Cape Horn Recreation Plan Moves Forward
The Forest Service plan for developing the Cape Horn Trail passed a major milestone yesterday when the 45-day appeal period ended without a legal challenge.
Meanwhile the planning process for Coyote Wall and Catherine Creek has been mired in controversy, stalling needed action to prevent further damage to that sensitive area.
Cape Horn Plan includes seasonal trail closure
The Cape Horn Recreation Plan was forged through a lengthy collaborative process involving the Columbia River Gorge National Scenic Area, Cape Horn Conservancy, Friends of the Gorge and other stakeholders. The planning process was complicated by the fact that hiking enthusiasts had already constructed an unsanctioned trail that then became very popular with many hikers. The Forest Service was less than enthusiastic about adopting a trail that has significant issues with user safety, impacts to sensitive habitats and nearby residents.
The most controversial aspect of the plan calls for seasonal closure from January 1st to July 1st on the lower portion of the trail to minimize disturbance to nesting peregrine falcons. Such a closure denies access to the most spectacular portion of the trail during the time of year when low elevation hiking options are limited. Now that the plan is official, closure signs will be posted at a viewpoint know as Fir Point which is atop the lower cliffs south of Hwy 14. One improvement that everyone is excited about is the installation of underpasses below Hwy 14 that will allow safe passage between the upper and lower trail segments.
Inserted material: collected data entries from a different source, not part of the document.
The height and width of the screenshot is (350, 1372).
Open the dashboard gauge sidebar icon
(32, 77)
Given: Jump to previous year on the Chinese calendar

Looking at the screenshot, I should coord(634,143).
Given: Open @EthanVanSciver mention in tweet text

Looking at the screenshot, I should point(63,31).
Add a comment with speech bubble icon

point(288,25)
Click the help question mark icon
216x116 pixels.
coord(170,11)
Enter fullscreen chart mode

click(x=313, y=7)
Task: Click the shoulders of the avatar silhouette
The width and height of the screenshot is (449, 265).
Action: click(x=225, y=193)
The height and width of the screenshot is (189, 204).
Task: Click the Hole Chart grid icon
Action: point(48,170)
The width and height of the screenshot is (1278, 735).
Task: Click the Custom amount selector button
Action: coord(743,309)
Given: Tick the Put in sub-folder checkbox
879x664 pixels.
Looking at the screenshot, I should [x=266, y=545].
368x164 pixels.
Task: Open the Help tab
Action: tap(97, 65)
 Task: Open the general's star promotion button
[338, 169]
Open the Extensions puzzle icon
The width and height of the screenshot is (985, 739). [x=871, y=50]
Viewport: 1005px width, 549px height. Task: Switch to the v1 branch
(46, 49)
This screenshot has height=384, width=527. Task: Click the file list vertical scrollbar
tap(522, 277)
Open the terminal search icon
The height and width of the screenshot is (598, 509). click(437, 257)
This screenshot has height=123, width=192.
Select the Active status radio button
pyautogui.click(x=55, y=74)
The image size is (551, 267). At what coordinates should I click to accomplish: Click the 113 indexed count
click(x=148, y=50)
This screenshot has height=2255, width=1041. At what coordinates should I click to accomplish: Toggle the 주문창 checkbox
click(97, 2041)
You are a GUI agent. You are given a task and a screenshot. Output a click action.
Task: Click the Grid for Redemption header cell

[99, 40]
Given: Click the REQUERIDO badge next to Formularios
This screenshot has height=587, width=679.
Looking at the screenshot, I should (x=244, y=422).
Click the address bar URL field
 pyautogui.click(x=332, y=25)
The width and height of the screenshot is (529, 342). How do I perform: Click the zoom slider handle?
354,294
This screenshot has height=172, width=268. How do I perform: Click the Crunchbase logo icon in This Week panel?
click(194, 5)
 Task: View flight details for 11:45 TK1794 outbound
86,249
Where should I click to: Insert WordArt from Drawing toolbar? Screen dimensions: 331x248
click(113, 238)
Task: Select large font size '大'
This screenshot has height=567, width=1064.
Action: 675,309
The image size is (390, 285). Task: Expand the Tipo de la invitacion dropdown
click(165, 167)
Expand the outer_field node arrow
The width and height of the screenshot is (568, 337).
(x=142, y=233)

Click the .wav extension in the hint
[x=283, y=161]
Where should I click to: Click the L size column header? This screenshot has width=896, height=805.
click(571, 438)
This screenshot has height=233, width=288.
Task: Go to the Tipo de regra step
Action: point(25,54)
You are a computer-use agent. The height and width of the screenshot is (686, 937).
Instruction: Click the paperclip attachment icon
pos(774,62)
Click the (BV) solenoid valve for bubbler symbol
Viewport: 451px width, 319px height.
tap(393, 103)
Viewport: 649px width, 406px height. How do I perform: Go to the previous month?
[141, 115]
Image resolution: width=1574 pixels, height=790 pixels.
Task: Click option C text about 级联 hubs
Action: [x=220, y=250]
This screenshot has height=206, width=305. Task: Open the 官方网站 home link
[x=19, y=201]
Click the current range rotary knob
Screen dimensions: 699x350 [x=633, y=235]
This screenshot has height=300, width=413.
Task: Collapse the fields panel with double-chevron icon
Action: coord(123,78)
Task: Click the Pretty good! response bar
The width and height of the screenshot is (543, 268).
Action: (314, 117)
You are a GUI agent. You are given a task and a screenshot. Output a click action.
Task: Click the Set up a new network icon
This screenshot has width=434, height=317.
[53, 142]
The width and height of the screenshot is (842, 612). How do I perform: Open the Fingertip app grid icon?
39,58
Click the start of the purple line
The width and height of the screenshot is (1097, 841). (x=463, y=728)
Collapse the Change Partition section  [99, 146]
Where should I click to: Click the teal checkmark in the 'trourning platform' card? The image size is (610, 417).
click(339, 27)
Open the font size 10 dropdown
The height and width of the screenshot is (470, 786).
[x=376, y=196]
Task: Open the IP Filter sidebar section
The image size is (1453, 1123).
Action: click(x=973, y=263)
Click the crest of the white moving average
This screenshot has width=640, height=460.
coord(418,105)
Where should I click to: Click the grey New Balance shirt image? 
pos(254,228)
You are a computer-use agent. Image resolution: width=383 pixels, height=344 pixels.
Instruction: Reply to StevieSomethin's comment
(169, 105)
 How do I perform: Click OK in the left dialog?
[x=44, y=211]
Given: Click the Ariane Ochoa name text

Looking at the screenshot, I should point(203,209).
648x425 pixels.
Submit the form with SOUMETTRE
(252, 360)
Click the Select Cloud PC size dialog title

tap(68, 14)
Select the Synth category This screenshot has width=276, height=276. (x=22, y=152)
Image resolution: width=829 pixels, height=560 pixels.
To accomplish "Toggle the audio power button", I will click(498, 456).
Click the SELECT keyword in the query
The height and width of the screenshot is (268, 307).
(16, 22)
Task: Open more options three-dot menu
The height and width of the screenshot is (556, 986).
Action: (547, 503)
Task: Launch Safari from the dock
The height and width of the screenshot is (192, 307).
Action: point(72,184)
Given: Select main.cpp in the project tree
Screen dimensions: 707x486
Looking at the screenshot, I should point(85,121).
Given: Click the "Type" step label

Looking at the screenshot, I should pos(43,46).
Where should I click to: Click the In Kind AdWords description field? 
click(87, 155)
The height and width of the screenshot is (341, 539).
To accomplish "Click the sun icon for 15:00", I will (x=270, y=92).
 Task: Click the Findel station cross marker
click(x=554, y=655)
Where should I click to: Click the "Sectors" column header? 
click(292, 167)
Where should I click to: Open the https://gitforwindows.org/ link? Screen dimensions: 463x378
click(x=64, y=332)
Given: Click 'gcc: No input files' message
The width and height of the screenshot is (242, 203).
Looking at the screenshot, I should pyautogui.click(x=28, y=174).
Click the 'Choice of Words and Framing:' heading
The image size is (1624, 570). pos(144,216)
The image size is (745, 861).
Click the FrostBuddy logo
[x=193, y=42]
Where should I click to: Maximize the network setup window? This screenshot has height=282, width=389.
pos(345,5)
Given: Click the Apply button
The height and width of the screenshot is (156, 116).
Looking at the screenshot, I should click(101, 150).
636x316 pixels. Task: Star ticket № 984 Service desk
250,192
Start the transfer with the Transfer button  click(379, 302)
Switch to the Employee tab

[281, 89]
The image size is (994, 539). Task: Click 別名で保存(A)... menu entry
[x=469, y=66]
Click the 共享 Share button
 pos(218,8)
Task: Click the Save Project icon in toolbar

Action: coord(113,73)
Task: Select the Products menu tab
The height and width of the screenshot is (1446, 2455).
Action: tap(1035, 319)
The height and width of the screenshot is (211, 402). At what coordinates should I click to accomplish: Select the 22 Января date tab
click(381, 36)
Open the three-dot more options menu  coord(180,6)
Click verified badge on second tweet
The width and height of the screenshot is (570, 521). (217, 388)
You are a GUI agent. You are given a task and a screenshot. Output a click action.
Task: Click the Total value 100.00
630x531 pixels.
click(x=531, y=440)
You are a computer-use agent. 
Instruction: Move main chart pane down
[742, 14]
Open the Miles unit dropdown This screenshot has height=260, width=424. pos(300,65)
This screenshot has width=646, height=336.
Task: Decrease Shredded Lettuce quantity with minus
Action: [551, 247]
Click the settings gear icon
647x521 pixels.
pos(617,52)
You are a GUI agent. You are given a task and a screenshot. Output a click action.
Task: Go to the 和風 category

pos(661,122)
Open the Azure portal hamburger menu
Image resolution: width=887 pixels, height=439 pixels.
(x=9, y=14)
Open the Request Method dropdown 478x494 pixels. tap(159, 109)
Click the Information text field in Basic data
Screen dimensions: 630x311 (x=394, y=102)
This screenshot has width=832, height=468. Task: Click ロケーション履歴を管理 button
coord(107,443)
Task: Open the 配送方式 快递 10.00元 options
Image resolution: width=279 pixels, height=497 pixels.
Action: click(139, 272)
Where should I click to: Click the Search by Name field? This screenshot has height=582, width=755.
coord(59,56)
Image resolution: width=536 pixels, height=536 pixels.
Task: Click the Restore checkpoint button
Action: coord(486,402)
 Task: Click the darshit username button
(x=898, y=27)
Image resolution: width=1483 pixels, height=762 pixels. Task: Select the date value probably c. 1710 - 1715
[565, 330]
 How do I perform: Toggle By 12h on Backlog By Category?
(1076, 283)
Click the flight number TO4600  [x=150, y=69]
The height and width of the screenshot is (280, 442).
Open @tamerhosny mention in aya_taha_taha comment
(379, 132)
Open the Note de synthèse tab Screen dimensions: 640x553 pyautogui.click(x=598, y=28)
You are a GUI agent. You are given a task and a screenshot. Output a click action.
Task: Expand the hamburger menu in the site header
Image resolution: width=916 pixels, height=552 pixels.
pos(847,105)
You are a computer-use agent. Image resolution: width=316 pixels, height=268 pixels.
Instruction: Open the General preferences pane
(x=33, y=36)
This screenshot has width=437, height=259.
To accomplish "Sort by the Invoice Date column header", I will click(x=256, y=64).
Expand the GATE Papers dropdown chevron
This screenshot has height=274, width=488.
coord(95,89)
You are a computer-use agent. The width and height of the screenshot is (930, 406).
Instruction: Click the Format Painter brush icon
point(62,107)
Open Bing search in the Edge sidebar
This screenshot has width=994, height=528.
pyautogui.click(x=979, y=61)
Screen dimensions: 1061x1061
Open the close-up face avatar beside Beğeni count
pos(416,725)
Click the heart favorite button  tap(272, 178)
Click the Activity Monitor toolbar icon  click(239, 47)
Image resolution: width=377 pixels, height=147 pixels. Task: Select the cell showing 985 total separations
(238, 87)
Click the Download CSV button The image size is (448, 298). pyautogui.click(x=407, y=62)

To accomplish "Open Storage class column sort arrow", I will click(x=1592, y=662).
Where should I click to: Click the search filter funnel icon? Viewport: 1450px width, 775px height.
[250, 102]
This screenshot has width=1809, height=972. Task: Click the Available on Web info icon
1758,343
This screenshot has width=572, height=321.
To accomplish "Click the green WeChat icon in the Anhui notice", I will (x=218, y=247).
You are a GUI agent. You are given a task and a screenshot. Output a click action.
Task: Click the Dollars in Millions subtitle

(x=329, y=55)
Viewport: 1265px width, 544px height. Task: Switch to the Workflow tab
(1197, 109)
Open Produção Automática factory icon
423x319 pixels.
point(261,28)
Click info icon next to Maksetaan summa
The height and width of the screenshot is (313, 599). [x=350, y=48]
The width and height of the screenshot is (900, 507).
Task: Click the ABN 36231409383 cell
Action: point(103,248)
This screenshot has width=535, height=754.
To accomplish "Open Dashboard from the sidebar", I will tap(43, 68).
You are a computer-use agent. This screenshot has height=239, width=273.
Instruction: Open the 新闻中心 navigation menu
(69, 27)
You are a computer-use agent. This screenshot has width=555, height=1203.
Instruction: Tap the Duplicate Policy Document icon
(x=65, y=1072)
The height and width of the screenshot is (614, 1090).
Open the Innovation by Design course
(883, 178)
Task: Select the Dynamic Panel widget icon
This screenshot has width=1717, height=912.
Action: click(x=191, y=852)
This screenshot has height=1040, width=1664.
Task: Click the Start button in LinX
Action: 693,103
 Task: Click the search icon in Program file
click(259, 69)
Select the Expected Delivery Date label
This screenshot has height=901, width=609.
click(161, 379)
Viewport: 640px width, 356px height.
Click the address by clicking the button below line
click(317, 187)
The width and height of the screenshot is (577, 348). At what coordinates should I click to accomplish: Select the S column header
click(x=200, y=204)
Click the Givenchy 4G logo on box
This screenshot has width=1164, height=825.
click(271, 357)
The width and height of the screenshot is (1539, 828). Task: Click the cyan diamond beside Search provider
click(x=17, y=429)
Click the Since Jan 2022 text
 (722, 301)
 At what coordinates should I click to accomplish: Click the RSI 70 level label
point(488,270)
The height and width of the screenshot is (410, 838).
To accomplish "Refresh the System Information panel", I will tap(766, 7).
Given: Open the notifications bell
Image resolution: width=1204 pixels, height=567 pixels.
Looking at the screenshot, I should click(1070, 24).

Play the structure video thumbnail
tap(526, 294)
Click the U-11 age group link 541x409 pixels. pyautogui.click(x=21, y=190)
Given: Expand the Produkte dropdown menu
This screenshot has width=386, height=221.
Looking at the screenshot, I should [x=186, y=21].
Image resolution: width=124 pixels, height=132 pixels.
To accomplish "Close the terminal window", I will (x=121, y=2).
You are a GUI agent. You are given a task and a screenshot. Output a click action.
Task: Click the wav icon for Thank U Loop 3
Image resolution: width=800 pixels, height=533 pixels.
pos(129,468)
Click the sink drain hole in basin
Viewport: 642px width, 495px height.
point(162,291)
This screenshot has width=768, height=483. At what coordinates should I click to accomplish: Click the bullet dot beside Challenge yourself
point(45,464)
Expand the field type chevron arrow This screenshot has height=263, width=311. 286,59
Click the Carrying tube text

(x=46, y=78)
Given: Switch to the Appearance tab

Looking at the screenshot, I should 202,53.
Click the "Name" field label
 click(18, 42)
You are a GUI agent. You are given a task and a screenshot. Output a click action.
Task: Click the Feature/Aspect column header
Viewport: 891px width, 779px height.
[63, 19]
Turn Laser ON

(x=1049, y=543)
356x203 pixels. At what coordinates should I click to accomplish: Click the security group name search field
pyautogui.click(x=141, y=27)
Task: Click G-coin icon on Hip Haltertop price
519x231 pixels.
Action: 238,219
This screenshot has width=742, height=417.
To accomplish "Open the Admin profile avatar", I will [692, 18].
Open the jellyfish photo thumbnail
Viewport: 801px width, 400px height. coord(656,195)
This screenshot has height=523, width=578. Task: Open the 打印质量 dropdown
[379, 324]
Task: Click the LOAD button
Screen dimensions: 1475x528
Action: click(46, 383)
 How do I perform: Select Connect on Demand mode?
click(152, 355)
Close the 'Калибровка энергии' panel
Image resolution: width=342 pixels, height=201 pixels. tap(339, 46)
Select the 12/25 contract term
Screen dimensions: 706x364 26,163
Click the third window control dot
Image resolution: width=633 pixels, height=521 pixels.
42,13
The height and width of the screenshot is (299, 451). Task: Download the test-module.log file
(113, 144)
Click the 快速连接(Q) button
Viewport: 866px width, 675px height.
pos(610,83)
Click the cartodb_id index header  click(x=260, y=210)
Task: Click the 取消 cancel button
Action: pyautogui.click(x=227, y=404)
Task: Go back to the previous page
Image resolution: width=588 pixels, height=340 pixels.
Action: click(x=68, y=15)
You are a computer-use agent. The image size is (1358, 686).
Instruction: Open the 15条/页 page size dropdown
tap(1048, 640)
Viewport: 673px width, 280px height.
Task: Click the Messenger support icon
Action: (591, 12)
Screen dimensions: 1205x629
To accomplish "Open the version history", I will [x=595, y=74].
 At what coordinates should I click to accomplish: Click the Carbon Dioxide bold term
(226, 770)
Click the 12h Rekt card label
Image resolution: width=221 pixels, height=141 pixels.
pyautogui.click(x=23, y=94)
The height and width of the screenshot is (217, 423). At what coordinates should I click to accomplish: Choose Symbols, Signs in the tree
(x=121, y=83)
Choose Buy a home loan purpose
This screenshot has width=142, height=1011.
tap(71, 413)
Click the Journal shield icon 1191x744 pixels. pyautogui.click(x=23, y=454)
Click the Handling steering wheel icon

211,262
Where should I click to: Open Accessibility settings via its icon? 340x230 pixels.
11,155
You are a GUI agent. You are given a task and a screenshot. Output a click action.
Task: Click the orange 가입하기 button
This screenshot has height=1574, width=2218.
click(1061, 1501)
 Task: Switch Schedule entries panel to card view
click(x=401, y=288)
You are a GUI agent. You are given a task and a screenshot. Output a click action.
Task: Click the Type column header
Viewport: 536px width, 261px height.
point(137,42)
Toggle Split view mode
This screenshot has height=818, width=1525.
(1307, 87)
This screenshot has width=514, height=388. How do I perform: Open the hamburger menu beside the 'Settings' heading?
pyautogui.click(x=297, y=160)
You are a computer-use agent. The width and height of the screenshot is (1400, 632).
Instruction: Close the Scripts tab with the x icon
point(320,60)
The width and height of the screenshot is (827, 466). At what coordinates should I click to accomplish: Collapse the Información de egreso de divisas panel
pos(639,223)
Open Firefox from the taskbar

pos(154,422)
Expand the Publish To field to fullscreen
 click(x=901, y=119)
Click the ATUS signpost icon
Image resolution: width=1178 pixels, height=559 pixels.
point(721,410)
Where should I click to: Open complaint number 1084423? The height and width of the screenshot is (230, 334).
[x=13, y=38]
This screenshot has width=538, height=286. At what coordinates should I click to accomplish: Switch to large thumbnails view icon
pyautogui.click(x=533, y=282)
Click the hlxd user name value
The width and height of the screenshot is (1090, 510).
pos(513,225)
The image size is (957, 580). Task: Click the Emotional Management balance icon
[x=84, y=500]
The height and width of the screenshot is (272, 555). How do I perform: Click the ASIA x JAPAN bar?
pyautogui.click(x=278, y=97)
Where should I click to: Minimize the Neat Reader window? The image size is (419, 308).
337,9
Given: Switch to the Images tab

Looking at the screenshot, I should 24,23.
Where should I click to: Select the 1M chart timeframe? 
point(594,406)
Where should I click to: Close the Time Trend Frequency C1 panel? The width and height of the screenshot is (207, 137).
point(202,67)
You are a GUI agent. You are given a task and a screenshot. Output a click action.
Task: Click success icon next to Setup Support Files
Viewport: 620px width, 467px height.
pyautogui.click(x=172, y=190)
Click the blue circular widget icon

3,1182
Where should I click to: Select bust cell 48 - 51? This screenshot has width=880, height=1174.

The plan also calls for some trail reroutes, new bridges, viewing platforms and eventually the upper portion will have a day use area, parking lot and an accessible trail. Trail maintenance and re-route work will begin this spring, and WTA is applying for funds in partnership with the Forest Service to purchase materials for foot bridge construction planned for this fall.
Coyote Wall and Catherine Creek plan revision due this spring
Further up the Columbia River near Bingen, WA a similar process to manage recreation has been underway at Coyote Wall and Catherine Creek. Unlike Cape Horn where hikers are the primary trail user group, the Coyote Wall/Catherine Creek area is popular with mountain bikers, hikers, wildflower enthusiasts, equestrians and hunters. Despite a lengthy collaborative process, the Forest Service recreation plan was met with multiple appeals. Consequently, the plan was pulled back to the drawing board then set on the backburner as attention focused on Cape Horn in order to meet a Washington Department of Transportation deadline pertaining to the underpasses planned there.
According to the Columbia River Gorge National Scenic Area, a revised draft recreation plan is due for public review and comment this spring. To follow all of these issues in the Columbia Gorge National Scenic Area, bookmark its Schedule of Proposed Action page.